Belle progressivité et bon feeling général également au niveau de la fourche, dont les réglages n’étaient malheureusement pas parfaitement adaptés aux conditions du jour. La précision du train avant s’en trouvait quelque peu diminuée, avec des conséquences (minimes) au niveau de la confiance. Précision importante : il s’agit plus d’une caractéristique que d’un réel défaut. On ne bénéficie peut-être pas de la précision chirurgicale d’une Ducati 848 ou d’une Triumph Daytona, mais cela ne posera de (petits) problèmes qu’aux pilotes confirmés qui chassent le chrono sur circuit. Ceux-ci n’auront d’ailleurs aucun mal à trouver les réglages de suspensions adéquats. Et les autres profitent de la polyvalence légendaire des GSX-R, capables de concilier avec bonheur trajets routiers et sessions sportives sur circuit.
Question maniabilité, la Gex 750 2011 n’a de leçon à recevoir de personne. Elle met parfaitement à profit sa légèreté et son excellent équilibre général pour négocier les épingles et les changements d’angle avec une grande facilité.

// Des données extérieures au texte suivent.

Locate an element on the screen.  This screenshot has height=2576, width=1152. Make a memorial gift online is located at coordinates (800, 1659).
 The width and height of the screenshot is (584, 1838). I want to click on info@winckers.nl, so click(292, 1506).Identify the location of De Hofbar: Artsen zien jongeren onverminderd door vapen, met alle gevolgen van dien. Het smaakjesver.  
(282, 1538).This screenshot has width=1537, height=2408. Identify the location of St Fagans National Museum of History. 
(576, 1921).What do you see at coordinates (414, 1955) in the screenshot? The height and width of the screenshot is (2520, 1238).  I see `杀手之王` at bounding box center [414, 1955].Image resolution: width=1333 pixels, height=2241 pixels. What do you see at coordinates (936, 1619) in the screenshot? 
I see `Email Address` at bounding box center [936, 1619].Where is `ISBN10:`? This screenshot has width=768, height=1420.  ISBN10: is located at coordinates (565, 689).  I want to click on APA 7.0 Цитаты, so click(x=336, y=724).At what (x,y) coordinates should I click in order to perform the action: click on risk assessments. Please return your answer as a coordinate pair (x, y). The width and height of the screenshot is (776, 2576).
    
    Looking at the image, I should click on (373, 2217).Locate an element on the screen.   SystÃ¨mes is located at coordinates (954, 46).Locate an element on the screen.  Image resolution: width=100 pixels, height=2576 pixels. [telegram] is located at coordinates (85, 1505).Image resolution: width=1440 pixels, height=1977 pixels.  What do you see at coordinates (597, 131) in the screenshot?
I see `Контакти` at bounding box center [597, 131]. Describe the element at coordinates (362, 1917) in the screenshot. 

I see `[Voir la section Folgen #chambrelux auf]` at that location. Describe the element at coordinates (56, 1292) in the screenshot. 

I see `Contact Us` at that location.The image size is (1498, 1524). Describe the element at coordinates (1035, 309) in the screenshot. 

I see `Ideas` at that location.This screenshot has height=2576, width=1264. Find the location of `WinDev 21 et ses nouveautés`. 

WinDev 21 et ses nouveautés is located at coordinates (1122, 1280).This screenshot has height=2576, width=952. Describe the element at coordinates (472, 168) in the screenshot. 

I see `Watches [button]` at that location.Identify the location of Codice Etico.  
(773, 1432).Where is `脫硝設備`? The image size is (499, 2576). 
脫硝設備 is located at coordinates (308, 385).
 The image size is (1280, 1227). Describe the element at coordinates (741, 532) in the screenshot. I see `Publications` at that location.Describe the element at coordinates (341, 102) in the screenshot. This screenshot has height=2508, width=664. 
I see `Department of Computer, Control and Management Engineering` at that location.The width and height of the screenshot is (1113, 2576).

On l’a vu, la stabilité au freinage a bien progressé. A l’accélération, l’amortisseur de direction joue parfaitement son rôle. Dans les courbes, le bilan est également positif, même si là aussi, des réglages «aux petits oignons» pourraient améliorer la situation.
Qui dit moins de poids dit souvent plus de performances. C’est le cas avec la GSX-R. Pourtant, les chiffres de puissance et de couple sont inchangés par rapport à la version 2010. Seule la courbe de couple est légèrement différente, avec une progression plus constante à partir des mi-régimes, mais aussi avec un «trou» plus profond aux environs de 3.000 tours. En piste, c’est pourtant à haut régime qu’on note une différence. A l’approche de la zone rouge, le bloc continue à «envoyer» sans retenue, alors qu’il avait tendance à perdre un peu de sa superbe sur le modèle précédent. Une bonne nouvelle donc.
Une de plus ! Hormis un look déjà-vu et des suspensions plus orientées «route» que «racing», la Gex sept et demi 2011 démontre à nouveau ses grandes qualités. Génération après génération, cette 750cc au gabarit de 600 continue à taper dans le mille. Dommage qu’elle fasse payer un peu cher sa différence…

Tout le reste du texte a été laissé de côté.